Similar to C++, Python allows a variety of coding styles and abstraction and some limits can help. The limits depends on who is writing the code and for whom. Our perspective is that of a data scientist who is writing a model to be used by others as part of a larger system. An example would be a feature extractor that reads streaming (through stdin/stdout) text data and counts the number of times different words appear. The data scientist should be able to prototype the model using a smaller collection of text files (stored on his laptop). Once the model is working, it should be easy for the scientist to
- Work with other data scientists to integrate the feature extractor into a much larger prototype. Here the challenge is fitting together and maintaining code written by many different people.

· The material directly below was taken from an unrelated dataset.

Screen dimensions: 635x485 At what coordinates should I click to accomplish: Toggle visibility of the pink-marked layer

- Work with engineers to productionalize this model. Here the challenge is that the code must be scaled and maintained by people who have not worked on and may not understand the underlying algorithm.
Disclaimer: We're not saying the patterns found below are the only way to write LowClass Python. We have however found them effective. Comments and discussion is welcome!
Basics
Separation of source code from scripts
It is ok to write quick and dirty scripts to get some job done (e.g. replacing words in a file). These should be kept in a separate directory than the source code, which needs to follow the other conventions in this guide. Keep in mind that as scripts grow, you will be expected to make them adhere to this guide.
Initial reading
- Read and follow Code like a pythonista.

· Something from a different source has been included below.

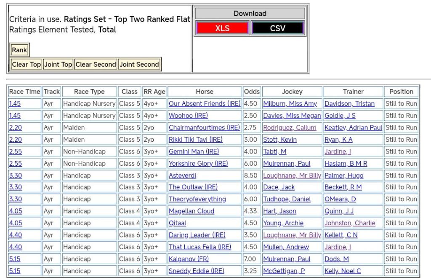The image size is (431, 278).
Task: Apply the Clear Second filter
Action: point(96,65)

- Find a tutorial on Object Oriented Design (OOD) in Python and make sure you understand how to create a class and understand attributes and methods. Make sure you've worked through one example of class inheritance.
Some rules
The standard basic style-guide is PEP8. Read this from beginning until the Version Bookkeeping section. Here we present some additions/clarifications/modifications. The reason for consistency in style is that it makes it easier for others to read and grep your code.
- Use 4 spaces per indentation level. This is absolutely essential since code that uses different indentation cannot be used together! Tabs cannot be used. This does not mean you have to hit the space bar four times. Every decent text editor has a setting that allows you to map the tab key to spaces.

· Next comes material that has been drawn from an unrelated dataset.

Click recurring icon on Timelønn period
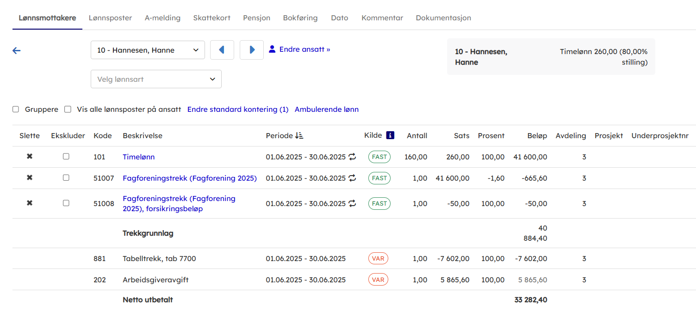 [353, 157]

- Limit lines to some pre-determined number of characters. 79 is the accepted standard and to contribute to many projects you will need to adhere to this.
- Try to limit functions to 50 lines (not including doc strings). If a function is longer than 50 lines you have probably made it do too many things. Something close to 20 lines should be your average.
- Don't use abbreviations unless the word will be used many many times. If you're worried about having to type long names, then learn to use tab complete. The only short names that are acceptable are common math names such as x, y, X, Y, t, and counters such as i, j, k (used ONLY for the normal purposes). Note that it is standard convention to never use single letters as variable names, and to only use lower case letters and underscores...so we're breaking from Python programming convention here in the name of conforming to math/stats/ML convention.
- Try to be consistent with names across multiple functions. In other words, don't use the full name in one location and an abbreviation elsewhere.
Simplicity
Simple is better!
While designing and writing code, the goal of simplicity should be foremost in your mind. Your code must be understood, used, and maintained by many different people, over long time periods. Adding additional complexity to your code forces these people to do unnecessary work. This is rude and causes mistakes. This principle is sometimes called KISS.
- A very simple useful pattern is to write functions that take well-defined inputs and produce well-defined output. You tie these together with code that reads like a book. For example,
def extract_feature_counts(data_string):
"""
Some docstring here...
"""
cleaned_data_string = _clean(data_string)
word_counts = _count_words(cleaned_data_string)
return word_counts
def _clean(data_string):
# Some code here.
return cleaned_data_string
def _count_words(data_string):
# Some code here.
return word_counts
Notice that:
- The only public function is
extract_feature_counts
(the other functions start with an underscore). This means that a user should look first at the functionextract_feature_counts
. - Upon looking at
extract_feature_counts
, the user can easily see that the extraction consists of two steps, cleaning and counting words.
Beware of feature creep
Feature creep is a phenomenon where additional functionality added to your code becomes excessive. A feature could be an additional method in a class, or an optional keyword argument in a function. Instead of helping, this practice complicates matters for current and future developers. Here are some guidelines.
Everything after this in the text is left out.